-- DATA FOR PROCESSING follows --

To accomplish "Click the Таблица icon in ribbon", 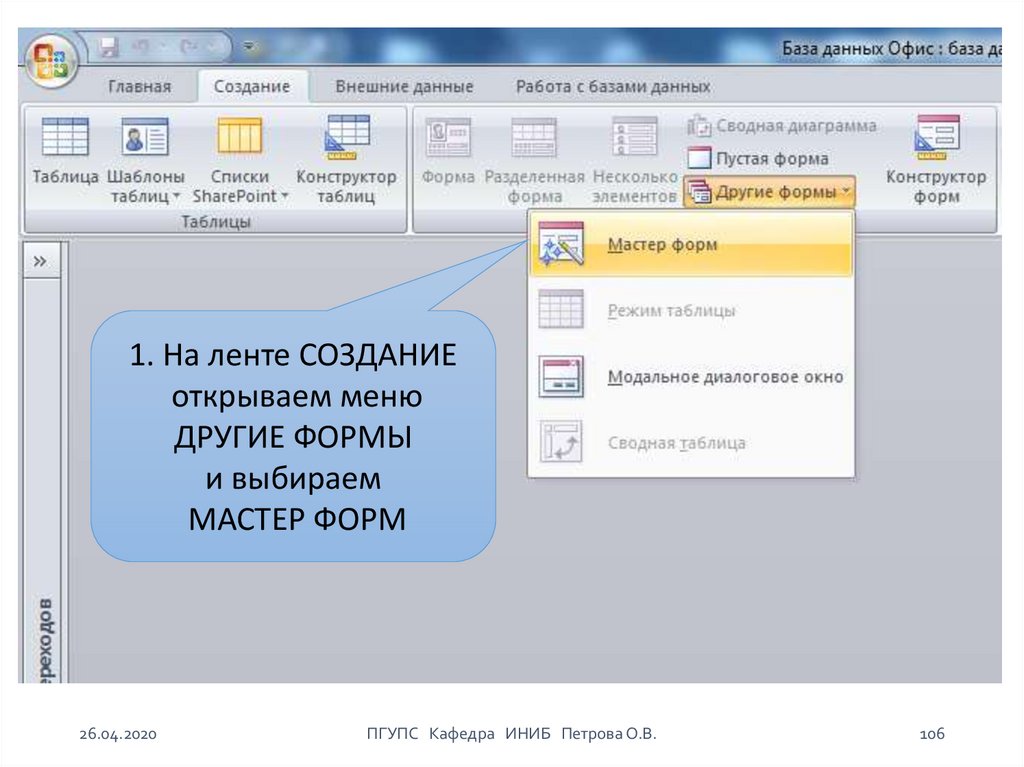I will click(65, 137).
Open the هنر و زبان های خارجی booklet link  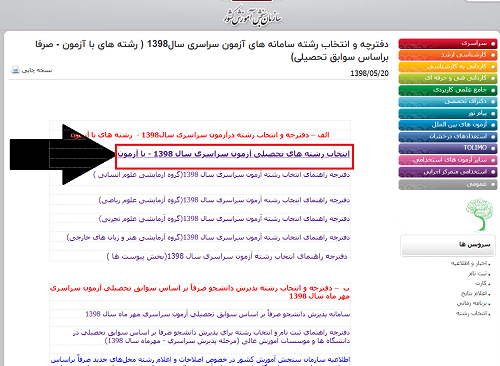point(208,237)
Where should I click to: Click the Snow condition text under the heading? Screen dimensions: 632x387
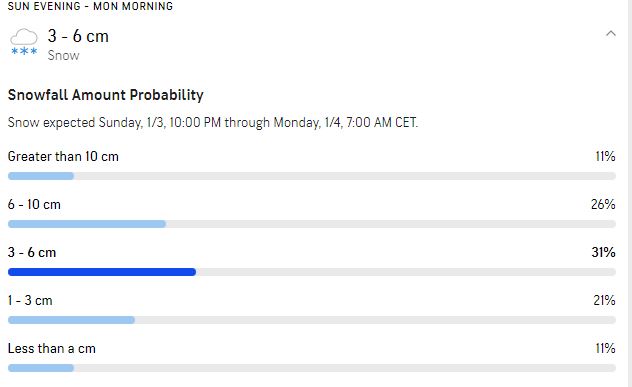coord(63,55)
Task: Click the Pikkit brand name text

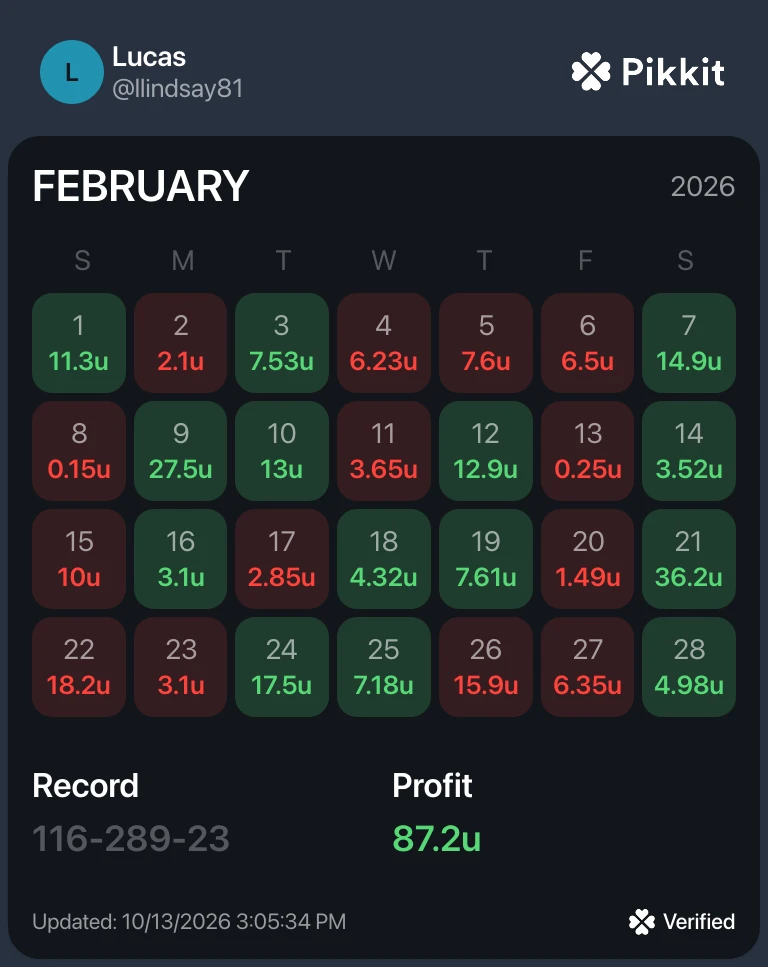Action: pos(673,72)
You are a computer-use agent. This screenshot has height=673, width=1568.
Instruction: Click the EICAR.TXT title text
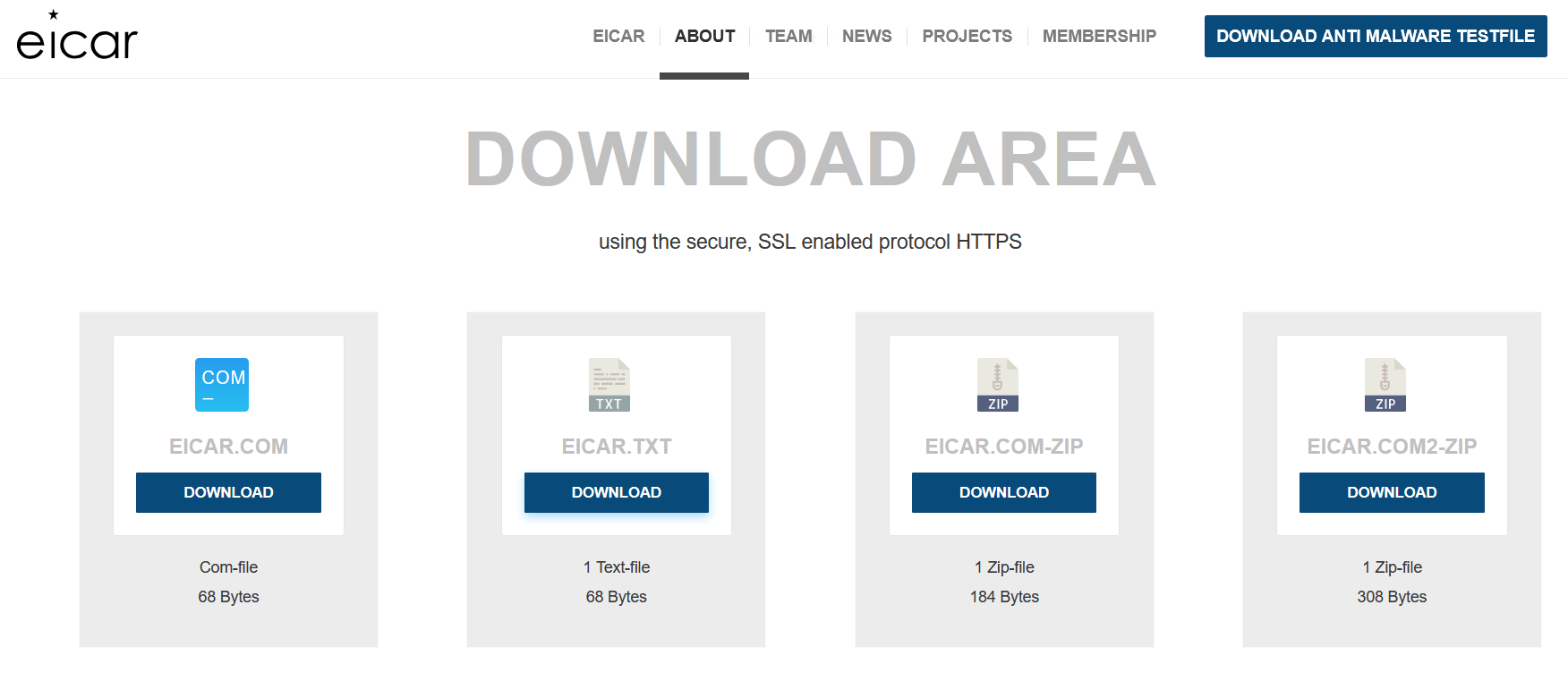click(616, 446)
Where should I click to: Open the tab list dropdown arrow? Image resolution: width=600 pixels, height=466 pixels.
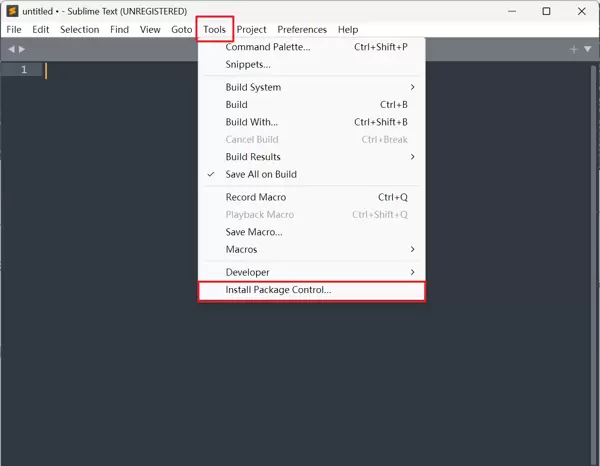[587, 49]
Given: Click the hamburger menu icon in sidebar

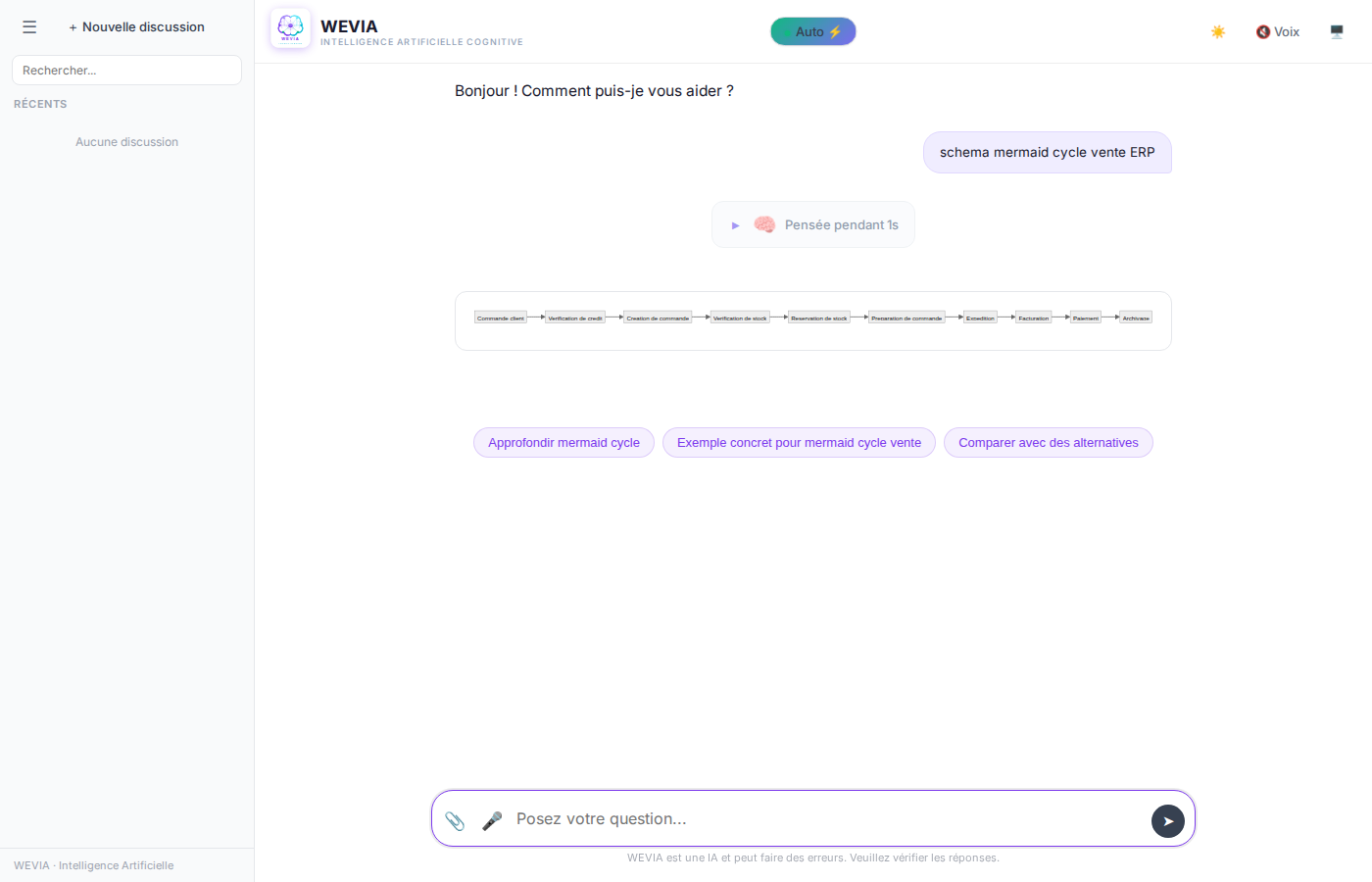Looking at the screenshot, I should [x=29, y=27].
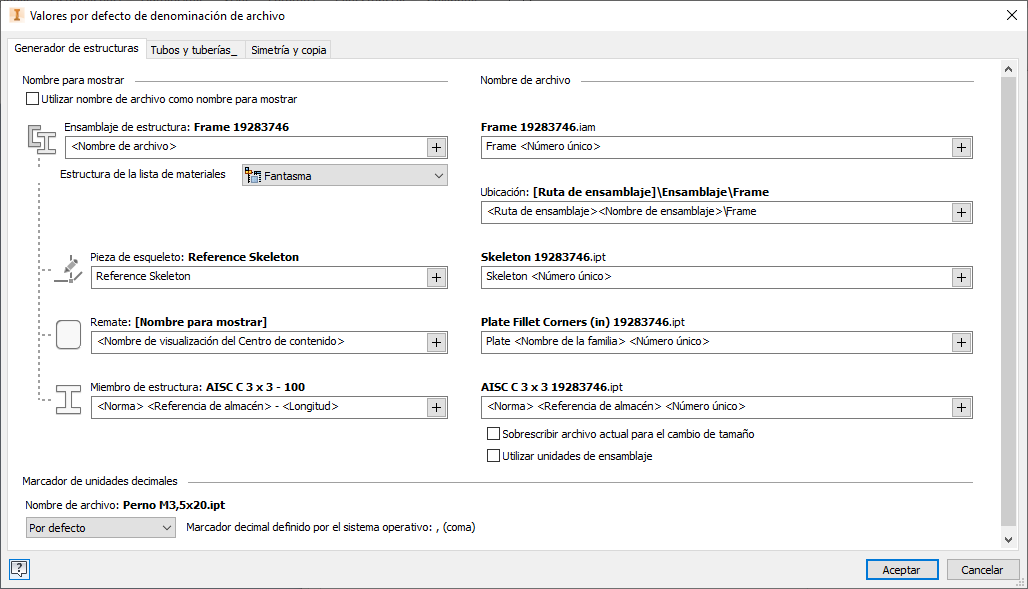Open the help icon at bottom left
Image resolution: width=1028 pixels, height=589 pixels.
coord(19,569)
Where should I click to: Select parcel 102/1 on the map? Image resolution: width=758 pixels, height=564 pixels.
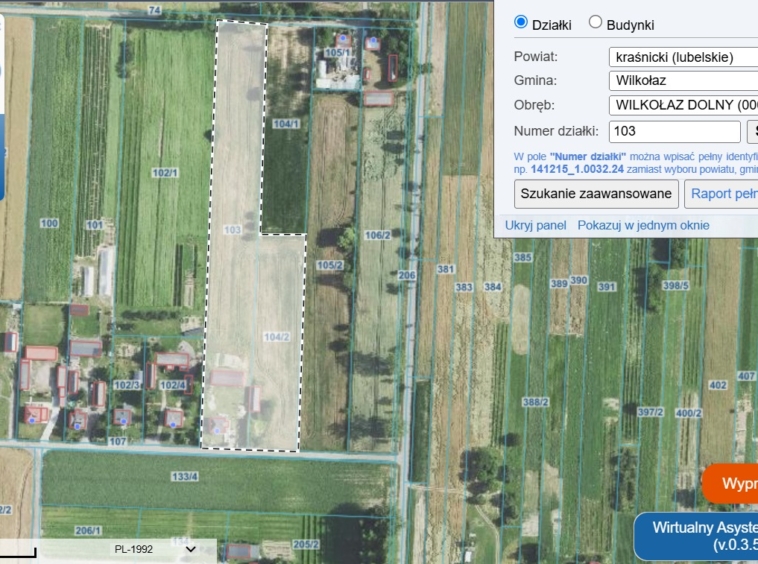click(165, 173)
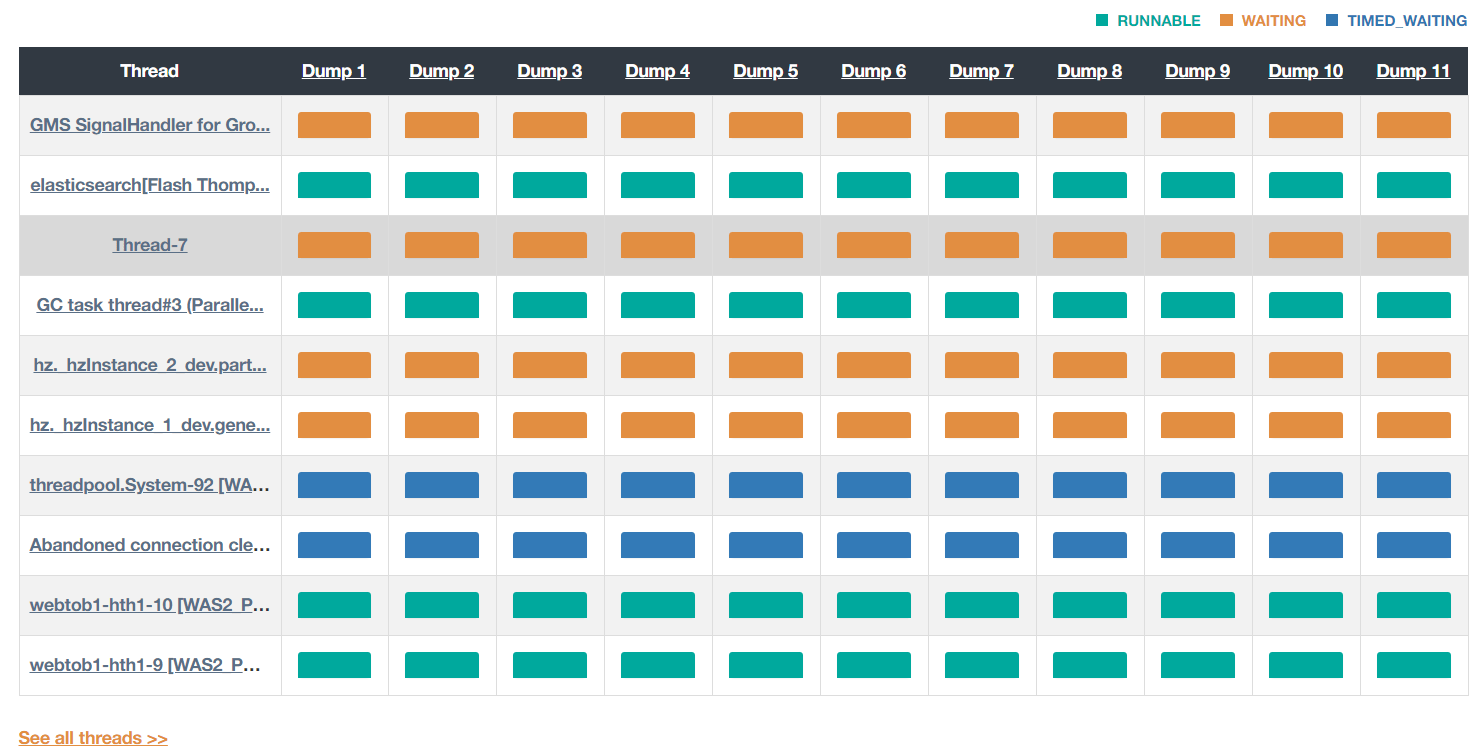
Task: Open the threadpool.System-92 thread link
Action: (150, 485)
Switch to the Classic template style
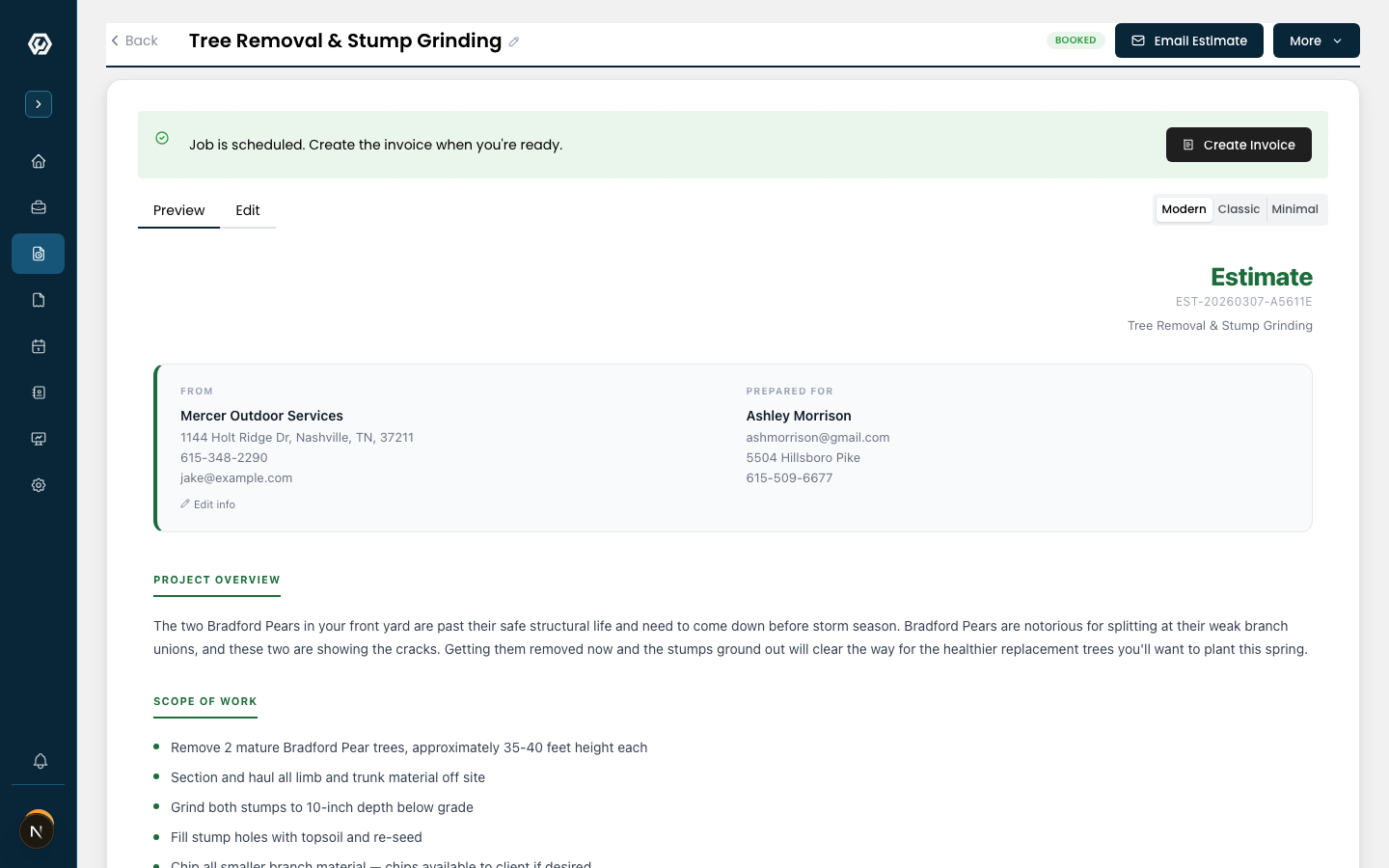This screenshot has width=1389, height=868. pos(1239,209)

-- DATA FOR PROCESSING concluded --

WHAT IS BEING ASKED » Omit the pictures, and please restate word for word the lines running from the line with "Where should I click to: Select" to the end of the entries.

TASK SOLUTION »
Where should I click to: Select parcel 102/1 on the map? Image resolution: width=758 pixels, height=564 pixels.
click(165, 173)
Task: Open the threadpool.System-92 thread link
Action: (150, 485)
Switch to the Classic template style
This screenshot has width=1389, height=868. pos(1239,209)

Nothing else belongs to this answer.